[[ Listed entries open ]]

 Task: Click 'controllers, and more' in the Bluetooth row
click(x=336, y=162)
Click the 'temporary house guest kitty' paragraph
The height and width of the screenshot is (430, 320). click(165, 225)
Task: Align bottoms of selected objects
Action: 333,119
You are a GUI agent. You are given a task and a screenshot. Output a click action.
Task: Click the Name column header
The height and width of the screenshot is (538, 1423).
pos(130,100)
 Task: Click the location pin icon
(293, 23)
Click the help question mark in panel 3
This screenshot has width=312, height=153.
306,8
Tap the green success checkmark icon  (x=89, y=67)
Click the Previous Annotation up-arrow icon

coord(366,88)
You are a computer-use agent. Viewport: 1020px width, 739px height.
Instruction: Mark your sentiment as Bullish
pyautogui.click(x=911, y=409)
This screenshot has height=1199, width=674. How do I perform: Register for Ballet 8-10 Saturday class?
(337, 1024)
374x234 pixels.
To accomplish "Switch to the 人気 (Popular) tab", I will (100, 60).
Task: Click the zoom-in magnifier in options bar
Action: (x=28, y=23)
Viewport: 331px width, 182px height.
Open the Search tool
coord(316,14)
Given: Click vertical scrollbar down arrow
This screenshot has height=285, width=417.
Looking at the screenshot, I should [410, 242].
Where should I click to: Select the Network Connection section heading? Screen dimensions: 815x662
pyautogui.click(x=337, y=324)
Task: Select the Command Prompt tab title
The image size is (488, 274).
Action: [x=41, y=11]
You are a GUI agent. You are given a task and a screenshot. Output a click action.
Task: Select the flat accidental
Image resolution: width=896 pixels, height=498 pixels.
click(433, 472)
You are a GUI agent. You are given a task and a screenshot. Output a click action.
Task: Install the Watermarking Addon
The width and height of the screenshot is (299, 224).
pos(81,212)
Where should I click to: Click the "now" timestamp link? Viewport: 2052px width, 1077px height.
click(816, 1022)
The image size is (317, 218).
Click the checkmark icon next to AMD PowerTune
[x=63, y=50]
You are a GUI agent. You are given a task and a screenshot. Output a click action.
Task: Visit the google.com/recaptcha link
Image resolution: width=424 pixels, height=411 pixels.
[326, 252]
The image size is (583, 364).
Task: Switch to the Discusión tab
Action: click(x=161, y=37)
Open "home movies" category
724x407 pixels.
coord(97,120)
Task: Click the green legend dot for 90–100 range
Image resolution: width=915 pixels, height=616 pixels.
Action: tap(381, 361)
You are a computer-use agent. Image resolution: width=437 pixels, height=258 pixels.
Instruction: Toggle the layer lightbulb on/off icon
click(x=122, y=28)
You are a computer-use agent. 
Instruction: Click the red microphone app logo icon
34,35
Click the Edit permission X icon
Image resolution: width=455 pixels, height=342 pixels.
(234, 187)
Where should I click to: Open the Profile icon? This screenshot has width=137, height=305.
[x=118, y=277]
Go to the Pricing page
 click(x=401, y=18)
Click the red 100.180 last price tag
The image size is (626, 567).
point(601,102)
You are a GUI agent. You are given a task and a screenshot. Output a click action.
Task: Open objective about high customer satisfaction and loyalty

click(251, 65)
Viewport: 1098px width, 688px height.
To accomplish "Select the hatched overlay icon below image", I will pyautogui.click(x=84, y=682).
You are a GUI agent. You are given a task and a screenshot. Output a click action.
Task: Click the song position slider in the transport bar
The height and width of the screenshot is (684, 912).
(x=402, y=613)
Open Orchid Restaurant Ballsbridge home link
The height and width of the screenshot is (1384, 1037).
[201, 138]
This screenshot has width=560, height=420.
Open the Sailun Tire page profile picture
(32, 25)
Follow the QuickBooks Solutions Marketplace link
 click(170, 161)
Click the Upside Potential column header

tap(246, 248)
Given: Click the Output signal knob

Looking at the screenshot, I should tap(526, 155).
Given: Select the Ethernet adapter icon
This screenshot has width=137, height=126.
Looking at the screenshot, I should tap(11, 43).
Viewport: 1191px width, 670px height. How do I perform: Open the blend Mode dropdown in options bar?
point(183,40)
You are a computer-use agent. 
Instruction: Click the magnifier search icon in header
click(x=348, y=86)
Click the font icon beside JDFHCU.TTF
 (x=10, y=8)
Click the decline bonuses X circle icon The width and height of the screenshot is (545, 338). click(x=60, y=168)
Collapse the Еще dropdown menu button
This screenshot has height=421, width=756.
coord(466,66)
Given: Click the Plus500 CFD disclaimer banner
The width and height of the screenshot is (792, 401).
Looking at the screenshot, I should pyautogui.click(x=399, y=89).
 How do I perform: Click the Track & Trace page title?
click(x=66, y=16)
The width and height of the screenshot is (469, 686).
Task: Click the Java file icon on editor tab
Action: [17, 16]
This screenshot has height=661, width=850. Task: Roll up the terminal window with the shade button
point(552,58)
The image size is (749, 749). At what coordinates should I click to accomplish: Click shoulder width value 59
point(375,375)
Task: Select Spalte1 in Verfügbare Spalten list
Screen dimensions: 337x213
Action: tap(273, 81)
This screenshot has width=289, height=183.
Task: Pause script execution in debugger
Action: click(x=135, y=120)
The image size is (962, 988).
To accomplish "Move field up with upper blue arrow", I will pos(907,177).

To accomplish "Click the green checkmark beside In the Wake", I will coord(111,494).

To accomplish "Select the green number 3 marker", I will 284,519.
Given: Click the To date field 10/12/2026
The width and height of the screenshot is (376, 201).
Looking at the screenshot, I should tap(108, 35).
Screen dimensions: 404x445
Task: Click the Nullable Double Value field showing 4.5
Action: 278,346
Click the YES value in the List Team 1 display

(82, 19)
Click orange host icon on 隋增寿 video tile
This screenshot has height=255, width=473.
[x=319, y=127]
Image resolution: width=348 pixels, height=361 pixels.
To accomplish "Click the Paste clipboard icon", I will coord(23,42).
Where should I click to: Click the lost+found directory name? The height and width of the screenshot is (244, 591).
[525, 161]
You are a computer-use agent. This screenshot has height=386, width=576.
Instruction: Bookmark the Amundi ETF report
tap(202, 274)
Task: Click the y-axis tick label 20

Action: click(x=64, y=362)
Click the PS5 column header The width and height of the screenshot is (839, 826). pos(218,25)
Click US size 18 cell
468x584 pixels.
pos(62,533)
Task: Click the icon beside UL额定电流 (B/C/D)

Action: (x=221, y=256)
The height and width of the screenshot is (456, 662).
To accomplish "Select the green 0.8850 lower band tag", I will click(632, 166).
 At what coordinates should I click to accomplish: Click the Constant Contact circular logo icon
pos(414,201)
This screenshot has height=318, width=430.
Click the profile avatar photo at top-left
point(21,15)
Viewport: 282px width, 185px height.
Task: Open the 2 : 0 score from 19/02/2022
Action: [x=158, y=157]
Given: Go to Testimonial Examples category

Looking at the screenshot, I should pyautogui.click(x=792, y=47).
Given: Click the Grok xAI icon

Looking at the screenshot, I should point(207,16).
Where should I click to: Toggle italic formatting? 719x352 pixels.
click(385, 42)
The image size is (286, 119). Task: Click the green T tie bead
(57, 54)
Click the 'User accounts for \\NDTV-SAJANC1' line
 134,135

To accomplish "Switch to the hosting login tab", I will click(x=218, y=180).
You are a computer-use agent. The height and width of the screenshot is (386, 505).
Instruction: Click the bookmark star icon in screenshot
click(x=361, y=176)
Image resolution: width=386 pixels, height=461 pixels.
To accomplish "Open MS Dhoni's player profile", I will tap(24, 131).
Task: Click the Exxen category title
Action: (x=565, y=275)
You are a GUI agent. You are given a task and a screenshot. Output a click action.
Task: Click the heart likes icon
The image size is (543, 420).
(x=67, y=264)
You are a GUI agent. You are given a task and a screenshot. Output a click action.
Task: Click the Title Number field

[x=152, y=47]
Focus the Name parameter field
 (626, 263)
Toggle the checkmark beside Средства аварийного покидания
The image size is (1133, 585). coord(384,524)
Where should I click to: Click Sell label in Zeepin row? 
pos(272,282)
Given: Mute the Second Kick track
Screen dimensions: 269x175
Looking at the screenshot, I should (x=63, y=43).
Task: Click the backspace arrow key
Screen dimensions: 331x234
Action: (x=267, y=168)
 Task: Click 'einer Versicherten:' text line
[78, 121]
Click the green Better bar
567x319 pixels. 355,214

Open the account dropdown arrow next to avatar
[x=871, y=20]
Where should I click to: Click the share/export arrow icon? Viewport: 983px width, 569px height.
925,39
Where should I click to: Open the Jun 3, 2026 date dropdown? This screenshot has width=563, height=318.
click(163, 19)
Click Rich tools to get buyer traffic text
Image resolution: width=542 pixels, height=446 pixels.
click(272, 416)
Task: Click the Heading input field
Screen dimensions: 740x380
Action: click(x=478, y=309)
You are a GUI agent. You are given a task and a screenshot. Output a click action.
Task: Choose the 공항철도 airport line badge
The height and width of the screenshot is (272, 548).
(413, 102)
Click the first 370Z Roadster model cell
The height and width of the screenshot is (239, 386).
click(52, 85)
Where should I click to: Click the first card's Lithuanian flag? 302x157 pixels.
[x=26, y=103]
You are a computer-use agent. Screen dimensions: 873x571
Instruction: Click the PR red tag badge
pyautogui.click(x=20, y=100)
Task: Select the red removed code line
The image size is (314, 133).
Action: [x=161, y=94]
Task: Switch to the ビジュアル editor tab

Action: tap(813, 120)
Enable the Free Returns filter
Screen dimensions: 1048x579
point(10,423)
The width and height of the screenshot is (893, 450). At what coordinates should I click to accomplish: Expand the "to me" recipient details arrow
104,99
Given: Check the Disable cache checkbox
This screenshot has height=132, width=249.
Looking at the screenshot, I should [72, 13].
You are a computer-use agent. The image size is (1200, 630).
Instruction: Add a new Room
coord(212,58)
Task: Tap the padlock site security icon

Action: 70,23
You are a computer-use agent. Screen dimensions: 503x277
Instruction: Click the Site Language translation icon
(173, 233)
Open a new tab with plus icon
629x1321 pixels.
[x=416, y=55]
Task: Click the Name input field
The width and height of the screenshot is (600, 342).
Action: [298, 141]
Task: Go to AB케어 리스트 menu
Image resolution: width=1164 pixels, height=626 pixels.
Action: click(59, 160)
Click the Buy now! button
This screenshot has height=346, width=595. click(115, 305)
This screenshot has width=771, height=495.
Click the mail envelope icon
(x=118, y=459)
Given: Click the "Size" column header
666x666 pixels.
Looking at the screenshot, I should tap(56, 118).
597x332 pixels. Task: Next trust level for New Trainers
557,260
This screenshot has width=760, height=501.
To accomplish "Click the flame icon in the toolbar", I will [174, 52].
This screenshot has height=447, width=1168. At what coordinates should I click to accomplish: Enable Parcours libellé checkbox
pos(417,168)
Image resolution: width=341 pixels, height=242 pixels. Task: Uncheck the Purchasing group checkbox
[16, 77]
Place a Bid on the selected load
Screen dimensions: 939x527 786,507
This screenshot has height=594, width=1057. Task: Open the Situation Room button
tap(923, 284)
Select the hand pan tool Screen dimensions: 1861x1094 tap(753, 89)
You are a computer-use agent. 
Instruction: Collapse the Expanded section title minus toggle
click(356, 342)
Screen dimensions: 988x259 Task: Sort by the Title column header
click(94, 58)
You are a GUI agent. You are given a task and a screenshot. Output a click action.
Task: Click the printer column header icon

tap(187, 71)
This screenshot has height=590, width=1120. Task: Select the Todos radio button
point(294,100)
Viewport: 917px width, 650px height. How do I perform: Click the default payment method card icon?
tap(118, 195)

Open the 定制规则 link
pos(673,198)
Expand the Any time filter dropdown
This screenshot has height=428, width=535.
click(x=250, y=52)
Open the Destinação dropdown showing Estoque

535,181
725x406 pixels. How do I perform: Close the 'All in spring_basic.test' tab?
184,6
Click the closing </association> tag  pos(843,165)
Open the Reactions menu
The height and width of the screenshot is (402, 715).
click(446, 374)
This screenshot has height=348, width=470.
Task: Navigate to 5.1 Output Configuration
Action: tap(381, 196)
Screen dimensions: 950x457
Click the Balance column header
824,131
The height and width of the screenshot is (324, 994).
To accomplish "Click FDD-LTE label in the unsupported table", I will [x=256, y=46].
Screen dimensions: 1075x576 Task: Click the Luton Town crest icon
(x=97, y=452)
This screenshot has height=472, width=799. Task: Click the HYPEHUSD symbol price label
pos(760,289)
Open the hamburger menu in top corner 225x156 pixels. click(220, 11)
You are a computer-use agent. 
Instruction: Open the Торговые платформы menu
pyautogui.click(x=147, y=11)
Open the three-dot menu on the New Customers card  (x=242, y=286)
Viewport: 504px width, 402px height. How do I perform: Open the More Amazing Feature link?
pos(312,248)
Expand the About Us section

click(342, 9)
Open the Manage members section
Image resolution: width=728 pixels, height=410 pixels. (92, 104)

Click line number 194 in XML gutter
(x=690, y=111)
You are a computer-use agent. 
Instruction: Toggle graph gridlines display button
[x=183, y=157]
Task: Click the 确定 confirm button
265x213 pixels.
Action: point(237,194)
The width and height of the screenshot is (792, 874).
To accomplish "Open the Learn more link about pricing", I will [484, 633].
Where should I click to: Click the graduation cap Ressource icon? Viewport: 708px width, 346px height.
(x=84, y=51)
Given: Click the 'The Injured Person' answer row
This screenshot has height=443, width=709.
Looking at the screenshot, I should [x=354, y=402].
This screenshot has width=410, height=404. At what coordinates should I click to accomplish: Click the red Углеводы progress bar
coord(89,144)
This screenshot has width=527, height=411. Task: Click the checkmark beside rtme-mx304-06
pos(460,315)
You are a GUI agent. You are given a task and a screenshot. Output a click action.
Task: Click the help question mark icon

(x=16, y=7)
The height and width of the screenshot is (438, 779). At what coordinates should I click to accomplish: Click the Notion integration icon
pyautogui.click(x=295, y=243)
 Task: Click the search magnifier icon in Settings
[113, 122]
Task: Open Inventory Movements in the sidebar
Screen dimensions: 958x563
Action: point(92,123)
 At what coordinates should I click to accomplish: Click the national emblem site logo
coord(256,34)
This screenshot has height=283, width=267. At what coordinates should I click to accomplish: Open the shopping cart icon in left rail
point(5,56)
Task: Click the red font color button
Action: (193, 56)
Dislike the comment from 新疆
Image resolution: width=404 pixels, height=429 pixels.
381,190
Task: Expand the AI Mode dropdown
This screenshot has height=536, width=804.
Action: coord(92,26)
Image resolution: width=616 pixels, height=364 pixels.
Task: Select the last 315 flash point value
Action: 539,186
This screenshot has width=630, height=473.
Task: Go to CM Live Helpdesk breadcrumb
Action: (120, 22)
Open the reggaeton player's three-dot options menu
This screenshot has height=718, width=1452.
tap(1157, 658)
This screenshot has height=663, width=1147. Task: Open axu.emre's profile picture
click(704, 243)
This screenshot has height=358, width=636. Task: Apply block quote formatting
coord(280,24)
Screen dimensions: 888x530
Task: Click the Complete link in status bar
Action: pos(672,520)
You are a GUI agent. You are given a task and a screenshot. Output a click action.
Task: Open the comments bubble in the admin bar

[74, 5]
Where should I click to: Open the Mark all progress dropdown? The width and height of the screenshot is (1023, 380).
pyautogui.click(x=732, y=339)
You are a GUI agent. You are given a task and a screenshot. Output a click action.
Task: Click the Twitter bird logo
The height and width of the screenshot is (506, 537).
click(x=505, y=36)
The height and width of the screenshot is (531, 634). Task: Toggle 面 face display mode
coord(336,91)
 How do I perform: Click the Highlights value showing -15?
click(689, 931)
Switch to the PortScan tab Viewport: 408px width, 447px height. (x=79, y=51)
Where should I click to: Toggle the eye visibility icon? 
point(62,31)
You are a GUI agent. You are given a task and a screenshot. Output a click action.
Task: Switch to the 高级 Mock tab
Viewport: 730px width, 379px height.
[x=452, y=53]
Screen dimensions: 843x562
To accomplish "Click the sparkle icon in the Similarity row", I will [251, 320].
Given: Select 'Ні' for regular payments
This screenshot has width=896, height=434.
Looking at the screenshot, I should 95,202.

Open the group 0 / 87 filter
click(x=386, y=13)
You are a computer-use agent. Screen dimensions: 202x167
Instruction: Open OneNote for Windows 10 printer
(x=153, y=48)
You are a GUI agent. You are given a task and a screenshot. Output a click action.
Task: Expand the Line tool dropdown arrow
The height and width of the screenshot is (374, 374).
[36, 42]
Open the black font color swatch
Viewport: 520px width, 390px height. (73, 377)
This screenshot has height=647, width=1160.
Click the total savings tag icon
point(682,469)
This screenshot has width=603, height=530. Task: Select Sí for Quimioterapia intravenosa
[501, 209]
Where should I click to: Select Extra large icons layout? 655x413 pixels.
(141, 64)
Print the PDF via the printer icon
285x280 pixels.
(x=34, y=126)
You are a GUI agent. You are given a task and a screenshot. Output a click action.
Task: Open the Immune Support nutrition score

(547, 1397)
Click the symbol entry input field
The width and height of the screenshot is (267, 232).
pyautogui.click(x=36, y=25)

[[ Listed entries closed ]]

Description of the task:
What you return should be exactly the lines above, starting at the one with "Instruction: Mark your sentiment as Bullish" and ending at the one with "374x234 pixels.", and nothing else.

Final answer:
Instruction: Mark your sentiment as Bullish
pyautogui.click(x=911, y=409)
This screenshot has height=1199, width=674. How do I perform: Register for Ballet 8-10 Saturday class?
(337, 1024)
374x234 pixels.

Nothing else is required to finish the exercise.